India’s COVID-19 death toll crossed 504,000 on Wednesday, a level some analysts said was breached last year, but was obscured by inaccurate surveys and unaccounted dead in rural areas, where millions remain vulnerable to the disease.
Despite the pandemic, India’s economy was growing at the fastest pace among major economies, while manufacturing incentives helped bolster growth, Modi said.
“We have moved further on the growth path,” he said, adding that the government had offered financial incentives for domestic manufacturing, and helped spearhead a push by small and medium businesses into critical sectors such as defense.

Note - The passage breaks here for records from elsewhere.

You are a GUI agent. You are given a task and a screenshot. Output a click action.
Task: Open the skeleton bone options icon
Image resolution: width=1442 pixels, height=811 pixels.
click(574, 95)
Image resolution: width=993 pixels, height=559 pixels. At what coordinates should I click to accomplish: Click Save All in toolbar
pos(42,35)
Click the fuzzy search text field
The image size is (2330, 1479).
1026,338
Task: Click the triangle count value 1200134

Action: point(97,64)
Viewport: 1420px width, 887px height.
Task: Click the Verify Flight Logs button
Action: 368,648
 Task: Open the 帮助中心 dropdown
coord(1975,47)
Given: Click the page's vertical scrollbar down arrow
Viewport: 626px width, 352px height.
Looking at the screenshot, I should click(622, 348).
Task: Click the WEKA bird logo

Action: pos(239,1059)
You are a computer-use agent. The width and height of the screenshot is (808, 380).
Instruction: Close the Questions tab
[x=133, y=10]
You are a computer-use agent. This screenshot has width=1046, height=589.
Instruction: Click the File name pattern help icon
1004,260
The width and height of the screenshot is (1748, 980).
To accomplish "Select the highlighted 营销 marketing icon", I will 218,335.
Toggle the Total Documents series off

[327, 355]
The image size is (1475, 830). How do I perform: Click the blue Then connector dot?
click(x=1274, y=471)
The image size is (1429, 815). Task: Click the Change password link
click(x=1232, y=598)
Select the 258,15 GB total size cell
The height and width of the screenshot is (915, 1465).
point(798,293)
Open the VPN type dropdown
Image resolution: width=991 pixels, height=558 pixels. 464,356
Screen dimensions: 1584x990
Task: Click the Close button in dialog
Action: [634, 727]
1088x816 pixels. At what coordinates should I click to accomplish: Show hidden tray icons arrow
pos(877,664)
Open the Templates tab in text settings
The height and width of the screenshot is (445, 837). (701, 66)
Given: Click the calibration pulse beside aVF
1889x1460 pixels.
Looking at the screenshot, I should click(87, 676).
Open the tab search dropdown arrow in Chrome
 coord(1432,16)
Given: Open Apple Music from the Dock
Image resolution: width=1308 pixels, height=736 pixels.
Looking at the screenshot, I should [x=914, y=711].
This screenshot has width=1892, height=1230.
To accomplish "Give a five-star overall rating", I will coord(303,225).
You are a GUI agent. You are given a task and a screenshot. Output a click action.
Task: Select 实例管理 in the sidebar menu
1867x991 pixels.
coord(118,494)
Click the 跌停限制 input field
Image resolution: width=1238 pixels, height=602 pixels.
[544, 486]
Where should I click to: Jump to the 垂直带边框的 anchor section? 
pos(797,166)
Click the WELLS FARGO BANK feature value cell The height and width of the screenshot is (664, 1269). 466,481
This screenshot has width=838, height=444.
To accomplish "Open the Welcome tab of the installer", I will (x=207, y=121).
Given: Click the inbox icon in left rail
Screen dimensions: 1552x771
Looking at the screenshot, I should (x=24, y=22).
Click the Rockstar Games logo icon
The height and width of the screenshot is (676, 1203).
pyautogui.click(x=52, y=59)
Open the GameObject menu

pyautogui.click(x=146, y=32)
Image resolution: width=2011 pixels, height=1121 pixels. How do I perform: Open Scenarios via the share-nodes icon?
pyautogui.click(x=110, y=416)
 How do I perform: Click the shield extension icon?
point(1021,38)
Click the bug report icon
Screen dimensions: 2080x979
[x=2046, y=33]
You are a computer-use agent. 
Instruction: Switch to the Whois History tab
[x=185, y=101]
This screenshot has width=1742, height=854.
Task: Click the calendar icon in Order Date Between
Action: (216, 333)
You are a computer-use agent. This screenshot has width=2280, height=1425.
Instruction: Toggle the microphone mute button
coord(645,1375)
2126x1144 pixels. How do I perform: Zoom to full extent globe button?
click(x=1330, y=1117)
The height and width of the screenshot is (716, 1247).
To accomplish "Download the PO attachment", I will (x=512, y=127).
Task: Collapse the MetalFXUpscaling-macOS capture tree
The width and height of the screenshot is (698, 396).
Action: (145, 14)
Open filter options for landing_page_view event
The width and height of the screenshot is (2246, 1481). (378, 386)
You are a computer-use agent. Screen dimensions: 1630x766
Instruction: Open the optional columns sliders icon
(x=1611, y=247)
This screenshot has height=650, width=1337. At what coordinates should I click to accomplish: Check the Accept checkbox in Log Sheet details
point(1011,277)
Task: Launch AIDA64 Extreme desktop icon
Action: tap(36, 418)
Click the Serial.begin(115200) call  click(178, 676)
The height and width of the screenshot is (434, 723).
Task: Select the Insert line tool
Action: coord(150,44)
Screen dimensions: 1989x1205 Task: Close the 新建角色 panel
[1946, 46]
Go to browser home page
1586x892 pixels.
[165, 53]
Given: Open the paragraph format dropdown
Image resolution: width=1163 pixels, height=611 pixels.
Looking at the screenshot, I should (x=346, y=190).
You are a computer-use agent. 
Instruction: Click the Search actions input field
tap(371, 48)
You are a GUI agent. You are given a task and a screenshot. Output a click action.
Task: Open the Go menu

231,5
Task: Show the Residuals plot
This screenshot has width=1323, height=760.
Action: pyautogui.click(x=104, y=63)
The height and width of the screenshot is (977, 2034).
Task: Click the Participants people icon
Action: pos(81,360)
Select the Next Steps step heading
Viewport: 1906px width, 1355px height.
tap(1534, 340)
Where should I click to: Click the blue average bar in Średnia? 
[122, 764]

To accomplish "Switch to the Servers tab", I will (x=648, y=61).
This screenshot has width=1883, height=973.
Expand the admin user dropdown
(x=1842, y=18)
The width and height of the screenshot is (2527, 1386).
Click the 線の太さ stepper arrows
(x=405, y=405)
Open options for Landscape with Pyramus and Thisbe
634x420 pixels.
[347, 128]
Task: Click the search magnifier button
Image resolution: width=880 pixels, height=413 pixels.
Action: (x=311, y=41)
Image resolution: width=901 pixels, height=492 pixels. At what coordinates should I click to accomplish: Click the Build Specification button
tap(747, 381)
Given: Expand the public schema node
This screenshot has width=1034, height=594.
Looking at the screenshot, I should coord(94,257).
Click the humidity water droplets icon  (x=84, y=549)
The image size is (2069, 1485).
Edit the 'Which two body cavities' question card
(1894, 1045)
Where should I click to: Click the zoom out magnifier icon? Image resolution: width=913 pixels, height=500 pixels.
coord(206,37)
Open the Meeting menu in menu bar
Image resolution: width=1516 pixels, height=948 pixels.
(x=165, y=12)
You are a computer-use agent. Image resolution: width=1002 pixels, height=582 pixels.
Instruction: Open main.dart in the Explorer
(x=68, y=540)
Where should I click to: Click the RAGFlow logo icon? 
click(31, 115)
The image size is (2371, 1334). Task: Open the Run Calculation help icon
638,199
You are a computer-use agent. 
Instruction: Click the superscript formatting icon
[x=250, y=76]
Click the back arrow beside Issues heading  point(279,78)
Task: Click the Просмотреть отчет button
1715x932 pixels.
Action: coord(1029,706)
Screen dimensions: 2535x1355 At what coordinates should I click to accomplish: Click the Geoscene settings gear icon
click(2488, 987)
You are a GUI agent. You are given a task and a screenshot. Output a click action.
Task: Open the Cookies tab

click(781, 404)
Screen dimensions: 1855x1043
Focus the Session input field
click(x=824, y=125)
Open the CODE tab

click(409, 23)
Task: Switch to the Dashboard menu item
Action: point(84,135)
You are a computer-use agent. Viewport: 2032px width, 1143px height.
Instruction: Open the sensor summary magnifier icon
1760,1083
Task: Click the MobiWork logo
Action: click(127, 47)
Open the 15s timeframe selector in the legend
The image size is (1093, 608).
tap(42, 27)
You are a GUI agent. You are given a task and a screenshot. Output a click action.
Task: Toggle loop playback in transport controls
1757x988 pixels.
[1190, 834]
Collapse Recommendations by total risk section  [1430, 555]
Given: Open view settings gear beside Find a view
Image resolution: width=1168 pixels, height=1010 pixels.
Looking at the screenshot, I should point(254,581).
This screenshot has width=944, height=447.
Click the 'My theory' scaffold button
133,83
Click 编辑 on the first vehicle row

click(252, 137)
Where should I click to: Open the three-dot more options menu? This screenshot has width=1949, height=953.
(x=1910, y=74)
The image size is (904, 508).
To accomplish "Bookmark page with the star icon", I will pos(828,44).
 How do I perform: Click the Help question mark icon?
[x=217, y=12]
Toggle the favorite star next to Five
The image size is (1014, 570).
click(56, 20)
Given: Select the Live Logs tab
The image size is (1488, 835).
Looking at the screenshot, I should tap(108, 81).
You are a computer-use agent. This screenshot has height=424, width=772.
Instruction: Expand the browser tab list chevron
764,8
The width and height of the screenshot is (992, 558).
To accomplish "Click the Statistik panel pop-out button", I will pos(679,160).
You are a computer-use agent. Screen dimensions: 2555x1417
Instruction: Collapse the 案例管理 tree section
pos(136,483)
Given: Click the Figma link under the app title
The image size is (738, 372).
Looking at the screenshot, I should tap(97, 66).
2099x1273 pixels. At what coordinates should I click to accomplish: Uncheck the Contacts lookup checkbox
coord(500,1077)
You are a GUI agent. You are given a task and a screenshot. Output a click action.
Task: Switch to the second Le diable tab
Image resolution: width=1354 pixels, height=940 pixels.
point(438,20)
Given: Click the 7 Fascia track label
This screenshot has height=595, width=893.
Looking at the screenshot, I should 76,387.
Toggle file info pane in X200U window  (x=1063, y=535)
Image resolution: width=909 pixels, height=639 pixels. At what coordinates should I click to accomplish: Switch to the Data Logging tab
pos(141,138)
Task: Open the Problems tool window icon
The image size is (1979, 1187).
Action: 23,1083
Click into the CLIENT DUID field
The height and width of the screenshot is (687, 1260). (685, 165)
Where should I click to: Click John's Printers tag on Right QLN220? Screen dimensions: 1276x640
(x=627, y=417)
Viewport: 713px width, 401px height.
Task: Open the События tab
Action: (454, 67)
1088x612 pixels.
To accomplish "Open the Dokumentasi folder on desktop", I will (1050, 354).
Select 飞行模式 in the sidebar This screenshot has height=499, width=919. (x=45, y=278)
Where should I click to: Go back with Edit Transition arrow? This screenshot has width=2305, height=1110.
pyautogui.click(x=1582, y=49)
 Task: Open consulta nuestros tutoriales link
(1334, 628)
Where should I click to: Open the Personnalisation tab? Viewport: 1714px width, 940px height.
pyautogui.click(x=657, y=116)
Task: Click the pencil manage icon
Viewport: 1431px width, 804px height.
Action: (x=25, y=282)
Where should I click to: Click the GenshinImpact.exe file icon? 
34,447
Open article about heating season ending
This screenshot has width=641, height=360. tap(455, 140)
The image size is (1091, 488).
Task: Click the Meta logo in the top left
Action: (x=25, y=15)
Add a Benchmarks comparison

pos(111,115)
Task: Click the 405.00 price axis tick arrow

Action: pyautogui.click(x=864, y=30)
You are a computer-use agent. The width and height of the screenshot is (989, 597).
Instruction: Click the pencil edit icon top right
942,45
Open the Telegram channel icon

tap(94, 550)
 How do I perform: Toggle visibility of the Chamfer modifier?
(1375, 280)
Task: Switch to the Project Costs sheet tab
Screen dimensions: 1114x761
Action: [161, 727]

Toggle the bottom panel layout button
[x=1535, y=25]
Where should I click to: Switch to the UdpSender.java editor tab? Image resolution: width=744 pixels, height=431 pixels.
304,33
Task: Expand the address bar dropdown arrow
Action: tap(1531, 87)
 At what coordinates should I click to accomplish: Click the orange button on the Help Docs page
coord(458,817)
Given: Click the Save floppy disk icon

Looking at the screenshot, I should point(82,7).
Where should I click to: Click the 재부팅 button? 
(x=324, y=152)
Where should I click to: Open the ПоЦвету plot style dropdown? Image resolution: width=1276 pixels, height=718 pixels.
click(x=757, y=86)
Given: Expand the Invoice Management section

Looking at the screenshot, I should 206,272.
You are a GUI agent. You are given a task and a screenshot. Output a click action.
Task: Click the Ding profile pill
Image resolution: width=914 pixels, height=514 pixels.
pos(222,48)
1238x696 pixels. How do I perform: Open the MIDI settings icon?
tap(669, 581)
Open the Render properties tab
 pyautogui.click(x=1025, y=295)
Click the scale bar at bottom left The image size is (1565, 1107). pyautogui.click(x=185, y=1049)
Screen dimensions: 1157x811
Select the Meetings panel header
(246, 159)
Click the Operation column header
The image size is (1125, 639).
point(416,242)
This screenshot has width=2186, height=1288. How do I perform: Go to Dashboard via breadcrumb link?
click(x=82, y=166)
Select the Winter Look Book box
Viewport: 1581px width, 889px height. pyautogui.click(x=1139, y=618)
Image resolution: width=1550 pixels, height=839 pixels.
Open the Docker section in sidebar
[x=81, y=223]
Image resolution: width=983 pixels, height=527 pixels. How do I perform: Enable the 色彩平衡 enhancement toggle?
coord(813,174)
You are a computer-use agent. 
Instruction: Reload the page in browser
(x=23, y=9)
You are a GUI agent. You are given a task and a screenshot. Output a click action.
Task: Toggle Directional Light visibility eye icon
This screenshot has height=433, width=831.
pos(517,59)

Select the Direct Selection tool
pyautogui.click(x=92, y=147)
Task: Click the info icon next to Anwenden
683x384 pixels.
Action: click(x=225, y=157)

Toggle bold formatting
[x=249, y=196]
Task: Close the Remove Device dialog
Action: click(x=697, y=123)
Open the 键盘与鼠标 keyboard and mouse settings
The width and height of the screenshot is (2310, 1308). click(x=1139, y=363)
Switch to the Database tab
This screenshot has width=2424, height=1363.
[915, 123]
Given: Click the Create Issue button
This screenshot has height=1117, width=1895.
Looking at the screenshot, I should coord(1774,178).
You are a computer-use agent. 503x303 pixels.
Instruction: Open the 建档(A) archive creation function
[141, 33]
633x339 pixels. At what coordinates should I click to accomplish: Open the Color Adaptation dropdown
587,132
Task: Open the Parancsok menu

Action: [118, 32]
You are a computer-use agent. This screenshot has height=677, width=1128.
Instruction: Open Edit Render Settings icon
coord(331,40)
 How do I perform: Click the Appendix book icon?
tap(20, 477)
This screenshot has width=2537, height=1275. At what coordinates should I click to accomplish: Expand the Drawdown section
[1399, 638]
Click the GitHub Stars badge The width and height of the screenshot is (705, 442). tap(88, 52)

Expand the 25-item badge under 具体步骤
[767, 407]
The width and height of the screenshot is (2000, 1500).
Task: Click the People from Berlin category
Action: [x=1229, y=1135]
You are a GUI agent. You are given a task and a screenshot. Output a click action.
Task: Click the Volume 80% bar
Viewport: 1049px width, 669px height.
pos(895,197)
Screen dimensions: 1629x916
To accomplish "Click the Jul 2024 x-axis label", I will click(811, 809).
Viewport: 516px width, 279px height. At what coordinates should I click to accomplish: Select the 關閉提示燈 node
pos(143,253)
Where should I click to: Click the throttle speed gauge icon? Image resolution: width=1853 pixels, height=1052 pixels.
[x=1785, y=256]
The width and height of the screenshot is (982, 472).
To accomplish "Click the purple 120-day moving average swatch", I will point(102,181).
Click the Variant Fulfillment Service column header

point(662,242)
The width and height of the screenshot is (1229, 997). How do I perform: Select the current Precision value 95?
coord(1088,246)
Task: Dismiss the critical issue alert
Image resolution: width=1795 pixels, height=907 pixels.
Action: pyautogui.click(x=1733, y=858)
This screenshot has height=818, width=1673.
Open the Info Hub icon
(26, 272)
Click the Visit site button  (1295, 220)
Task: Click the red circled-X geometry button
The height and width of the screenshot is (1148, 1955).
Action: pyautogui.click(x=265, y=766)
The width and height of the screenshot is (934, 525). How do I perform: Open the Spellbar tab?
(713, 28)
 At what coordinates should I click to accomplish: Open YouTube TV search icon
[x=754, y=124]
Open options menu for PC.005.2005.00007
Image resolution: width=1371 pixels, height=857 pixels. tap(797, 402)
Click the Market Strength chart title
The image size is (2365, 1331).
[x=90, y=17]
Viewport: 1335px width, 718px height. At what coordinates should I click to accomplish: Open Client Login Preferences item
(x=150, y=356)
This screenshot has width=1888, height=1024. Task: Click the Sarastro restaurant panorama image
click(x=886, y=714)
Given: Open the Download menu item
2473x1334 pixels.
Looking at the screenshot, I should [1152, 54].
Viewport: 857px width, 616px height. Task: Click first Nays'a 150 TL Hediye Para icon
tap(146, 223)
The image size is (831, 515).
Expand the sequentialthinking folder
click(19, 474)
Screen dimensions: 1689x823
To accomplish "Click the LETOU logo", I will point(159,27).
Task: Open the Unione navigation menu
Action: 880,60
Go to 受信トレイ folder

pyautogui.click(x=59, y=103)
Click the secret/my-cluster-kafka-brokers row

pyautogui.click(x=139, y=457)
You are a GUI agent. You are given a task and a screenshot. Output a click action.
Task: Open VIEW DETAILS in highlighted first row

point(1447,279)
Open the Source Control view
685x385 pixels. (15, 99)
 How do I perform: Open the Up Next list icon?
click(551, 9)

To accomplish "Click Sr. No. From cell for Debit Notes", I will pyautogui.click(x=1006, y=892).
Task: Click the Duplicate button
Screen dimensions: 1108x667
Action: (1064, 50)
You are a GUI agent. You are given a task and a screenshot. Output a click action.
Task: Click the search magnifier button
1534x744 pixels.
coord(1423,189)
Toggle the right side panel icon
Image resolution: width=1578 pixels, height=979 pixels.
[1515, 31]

Opposition criticism of Modi’s handling of the pandemic highlighted that India slipped last year to 101 among 116 nations on the Global Hunger Index, from a previous ranking of 94, while many people faced difficulties.
P. Chidambaram, a senior leader of the main opposition Congress party, blamed government policies for a rise in inflation and loss of jobs during the pandemic, besides widening income inequalities.
“Welfare has been thrown to the wind,” the former finance minister told parliament, while accusing the government of supporting a few favorite industrialists, at a time when nearly 46 million people, of a population of nearly 1.4 billion, had been pushed into extreme poverty.
“India’s economy has not recovered yet to the level in the pre-pandemic year of 2019/20,” he added.